As I left the library with my books I felt a real sense of accomplishment, not that joining a library is any big deal, but I had achieved my first optional objective. The visa and residency stuff had all been hellish must do’s, this was me actually opting to engage with the host society. I walked victoriously to the empty car park a fully paid up member of arguably the prettiest public institution in Sharjah.

The Library Part 1

One thing to know about Dubai or the UAE in general is that there is a tendency to group things together geographically and call it a village (Global village, Knowledge Village), a city (Media City, Internet City) or a land (Kids land, Dubai Land). In Sharjah where I now reside all of the higher education facilities are gathered together in a place know as University City which I don’t think was intended as a clever homophonic play on words.

After driving around the “University City” for about 20 minutes in search of the library it dawned on me that this place was architecturally one of the most stunning places I had visited anywhere in the region. Countless huge domed edifices projected the idea of massive elevated heads, with gigantic intellects engaged in higher learning and enlightened thought. The various faculties and campuses that dotted the University highway were typically arranged by gender ‘Women’s College of Information Technology’; ‘Faculty of Arts for Men’; and each owned a subtle variation on the be-domed Islamically inspired architecture that gave the whole place the feel of a modern-day-medieval Cairo or Damascus.

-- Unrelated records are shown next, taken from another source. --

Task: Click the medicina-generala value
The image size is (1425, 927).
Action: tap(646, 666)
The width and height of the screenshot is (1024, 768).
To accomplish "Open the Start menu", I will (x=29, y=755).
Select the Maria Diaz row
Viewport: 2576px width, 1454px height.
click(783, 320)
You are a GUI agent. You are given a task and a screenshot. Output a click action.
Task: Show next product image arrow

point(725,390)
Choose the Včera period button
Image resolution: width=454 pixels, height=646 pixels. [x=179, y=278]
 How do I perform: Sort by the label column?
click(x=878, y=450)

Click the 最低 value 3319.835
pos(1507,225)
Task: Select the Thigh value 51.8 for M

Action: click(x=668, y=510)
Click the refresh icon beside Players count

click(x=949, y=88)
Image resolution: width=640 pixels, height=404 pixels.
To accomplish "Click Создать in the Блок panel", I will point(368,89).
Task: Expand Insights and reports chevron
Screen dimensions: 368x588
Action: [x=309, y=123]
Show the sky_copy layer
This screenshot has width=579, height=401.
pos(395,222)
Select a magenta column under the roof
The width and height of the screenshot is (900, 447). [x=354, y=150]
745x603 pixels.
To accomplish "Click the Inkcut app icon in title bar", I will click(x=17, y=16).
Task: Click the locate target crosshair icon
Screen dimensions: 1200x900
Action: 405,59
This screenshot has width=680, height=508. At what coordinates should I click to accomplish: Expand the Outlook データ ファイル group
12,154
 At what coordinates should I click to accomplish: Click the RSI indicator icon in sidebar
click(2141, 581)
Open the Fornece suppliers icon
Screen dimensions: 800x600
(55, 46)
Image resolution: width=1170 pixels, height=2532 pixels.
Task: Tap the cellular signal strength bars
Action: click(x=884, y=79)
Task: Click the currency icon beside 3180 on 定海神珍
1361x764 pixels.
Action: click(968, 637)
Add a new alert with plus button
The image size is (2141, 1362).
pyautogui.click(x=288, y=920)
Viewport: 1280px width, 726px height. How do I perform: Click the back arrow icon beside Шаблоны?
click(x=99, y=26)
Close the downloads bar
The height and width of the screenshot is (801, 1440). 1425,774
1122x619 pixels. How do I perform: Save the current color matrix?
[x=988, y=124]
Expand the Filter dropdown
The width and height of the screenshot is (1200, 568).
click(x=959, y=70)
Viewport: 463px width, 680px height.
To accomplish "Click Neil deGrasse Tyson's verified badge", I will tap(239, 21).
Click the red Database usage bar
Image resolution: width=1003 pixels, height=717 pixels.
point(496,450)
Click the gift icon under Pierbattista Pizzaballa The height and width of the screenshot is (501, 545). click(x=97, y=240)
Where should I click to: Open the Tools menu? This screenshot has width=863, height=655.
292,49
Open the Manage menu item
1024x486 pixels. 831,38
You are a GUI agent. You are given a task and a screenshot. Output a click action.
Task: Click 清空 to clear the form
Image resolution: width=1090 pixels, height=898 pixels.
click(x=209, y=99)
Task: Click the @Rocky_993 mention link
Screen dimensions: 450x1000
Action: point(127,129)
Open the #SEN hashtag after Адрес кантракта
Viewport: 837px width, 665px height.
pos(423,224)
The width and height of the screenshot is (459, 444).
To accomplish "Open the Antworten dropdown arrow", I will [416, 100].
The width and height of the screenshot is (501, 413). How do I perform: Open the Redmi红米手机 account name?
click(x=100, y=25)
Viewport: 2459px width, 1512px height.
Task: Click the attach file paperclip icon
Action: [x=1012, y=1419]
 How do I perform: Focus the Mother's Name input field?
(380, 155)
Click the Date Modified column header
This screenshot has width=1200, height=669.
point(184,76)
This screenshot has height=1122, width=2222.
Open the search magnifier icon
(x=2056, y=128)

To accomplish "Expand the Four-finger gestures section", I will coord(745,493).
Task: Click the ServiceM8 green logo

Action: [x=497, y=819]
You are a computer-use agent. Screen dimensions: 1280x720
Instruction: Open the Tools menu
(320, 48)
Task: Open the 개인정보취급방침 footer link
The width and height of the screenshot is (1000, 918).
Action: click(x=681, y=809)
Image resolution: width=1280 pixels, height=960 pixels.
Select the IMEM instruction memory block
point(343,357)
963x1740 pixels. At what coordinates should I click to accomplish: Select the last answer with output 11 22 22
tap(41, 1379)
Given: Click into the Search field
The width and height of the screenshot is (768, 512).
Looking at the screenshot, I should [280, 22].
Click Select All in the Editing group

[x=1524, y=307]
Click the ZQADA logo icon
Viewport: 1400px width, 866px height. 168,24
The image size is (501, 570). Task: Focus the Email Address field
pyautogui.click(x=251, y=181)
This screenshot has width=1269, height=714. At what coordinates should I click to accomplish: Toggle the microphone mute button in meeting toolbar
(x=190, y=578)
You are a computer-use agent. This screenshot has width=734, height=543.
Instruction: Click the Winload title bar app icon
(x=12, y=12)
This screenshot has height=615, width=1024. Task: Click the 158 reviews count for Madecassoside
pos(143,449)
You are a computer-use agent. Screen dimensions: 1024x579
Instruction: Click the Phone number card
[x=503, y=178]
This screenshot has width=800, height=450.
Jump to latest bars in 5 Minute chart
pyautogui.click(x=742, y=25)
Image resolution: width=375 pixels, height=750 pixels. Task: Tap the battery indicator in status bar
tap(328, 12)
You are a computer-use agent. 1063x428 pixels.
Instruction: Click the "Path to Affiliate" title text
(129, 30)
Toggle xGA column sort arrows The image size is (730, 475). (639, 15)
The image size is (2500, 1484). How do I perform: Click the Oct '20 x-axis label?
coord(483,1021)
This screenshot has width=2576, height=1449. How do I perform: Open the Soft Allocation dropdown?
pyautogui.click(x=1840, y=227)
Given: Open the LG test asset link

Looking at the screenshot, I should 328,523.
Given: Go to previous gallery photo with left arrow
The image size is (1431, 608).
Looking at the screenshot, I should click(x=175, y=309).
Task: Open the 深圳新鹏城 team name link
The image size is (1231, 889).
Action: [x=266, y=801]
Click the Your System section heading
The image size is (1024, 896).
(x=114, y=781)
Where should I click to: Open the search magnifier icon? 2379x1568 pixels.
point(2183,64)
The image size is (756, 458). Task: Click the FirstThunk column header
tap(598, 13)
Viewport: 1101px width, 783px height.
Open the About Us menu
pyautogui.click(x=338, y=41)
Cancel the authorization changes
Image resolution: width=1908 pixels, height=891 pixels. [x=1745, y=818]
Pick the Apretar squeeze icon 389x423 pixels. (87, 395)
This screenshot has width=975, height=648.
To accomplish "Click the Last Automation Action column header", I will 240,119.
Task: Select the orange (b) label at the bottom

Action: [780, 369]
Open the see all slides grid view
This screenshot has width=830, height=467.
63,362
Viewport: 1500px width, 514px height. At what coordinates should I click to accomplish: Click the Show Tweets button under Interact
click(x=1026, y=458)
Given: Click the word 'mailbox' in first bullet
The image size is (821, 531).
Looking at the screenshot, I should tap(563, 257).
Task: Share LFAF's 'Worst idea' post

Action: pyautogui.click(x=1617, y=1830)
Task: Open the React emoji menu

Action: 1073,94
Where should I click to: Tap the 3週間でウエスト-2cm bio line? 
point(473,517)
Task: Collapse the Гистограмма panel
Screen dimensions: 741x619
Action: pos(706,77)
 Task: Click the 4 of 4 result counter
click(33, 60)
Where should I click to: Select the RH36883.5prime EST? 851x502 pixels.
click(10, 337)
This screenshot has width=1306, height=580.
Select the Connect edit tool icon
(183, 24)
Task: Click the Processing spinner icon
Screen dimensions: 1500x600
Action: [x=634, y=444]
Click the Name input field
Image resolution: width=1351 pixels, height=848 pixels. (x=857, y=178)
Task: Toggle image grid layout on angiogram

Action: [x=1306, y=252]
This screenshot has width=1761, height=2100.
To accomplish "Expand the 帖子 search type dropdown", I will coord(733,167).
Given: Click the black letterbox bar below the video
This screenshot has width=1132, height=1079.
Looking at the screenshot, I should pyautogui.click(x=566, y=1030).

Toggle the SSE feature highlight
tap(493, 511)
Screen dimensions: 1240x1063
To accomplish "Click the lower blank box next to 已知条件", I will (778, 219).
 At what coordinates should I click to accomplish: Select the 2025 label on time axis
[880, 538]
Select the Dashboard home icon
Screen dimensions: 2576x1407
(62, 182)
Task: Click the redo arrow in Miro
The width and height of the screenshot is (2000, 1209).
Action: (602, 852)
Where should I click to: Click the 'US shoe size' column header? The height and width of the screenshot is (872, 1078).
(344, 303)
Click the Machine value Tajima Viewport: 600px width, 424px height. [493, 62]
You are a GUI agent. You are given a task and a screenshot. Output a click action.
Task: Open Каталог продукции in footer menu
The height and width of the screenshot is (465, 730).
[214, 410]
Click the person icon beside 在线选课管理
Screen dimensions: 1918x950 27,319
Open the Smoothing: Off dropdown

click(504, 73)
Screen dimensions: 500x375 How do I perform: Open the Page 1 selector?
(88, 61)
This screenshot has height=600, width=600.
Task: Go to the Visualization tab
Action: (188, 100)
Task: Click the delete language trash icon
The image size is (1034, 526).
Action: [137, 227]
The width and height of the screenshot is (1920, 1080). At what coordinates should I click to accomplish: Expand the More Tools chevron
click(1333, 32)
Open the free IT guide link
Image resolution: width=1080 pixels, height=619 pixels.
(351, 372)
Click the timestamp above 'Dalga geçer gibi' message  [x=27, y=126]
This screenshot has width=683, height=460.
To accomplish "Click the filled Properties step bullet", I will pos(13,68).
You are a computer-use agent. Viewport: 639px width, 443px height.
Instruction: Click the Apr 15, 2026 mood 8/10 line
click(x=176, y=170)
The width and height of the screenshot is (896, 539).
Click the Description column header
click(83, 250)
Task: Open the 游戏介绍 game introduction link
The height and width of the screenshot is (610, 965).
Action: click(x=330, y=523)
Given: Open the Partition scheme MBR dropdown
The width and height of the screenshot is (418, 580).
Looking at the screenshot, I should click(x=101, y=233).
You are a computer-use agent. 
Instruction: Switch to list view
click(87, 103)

The grounds were immaculate, evenly cut lawns and flowerbeds spread out in all directions with self indulgent water features punctuating the verdant landscape with desert defying displays of aquatics resulting in the most delightful man-made occasional-rainbows. As always there were armies of lean mean dark brown men from the subcontinent in overalls; orange for cleaners, blue for gardeners, and green for general maintenance, laboring with exaggerated integrity in the mid afternoon winter sun. One thing was missing from this scene of ‘academic utopia’, possibly the most important thing for any academic institution; Students! As we drove around this gargantuan meta-campus we caught only an occasional glance of what may or may not have been a student. Similarly the massive car parks were virtually empty suggesting: as it was with out; so it was within. The immediate assumption we arrived at was that it must be a holiday period; however on further enquiry this was found not to be the case. The simple fact was, this University City, was in reality a ghost town, especially when compared to the lively, arguably over-populated, academic institutions of my own land. The sheer size of the place, combined with the scarcity of inhabitants, left me feeling as though I could occupy any one of the palatial faculty buildings and live there rent free and unmolested for a decade.

Our mission had been to join the library and eventually we arrived at our destination, another be-domed monolith that would rank as landmark in any great city in the world. This building in several ways brought to mind the Allahu Din Mosque in central Konya. This mosque was built atop a hill for defensive reasons at a time when the Mongols were ravaging the region and earning the epithet, yellow peril. Similarly the present building was elegantly perched atop a gently sloping hill and surrounded on all sides by acres and acres of perfectly mowed lawn. Both the Allahu Din Mosque in Konya and the present building conjured up images of breathtakingly beautiful - but jilted brides: leaving the on looking stranger perplexed as to the reason for such wanton and foolish abandonment.

Needless to say finding a parking space in the car park was a non-issue, I counted only 4 other cars in all. Entering the library I felt like a trespasser, up to no good, as though I was stealing into the building through some forbidden entrance to perform unspeakable acts of depravity. It was only on entering the main hall that I was reassured to the contrary. Making eye contact with other human beings (library officials) confirmed that I was not in some poorly guarded restricted building, but was in fact as I intended, in the reception area of Sharjah public library.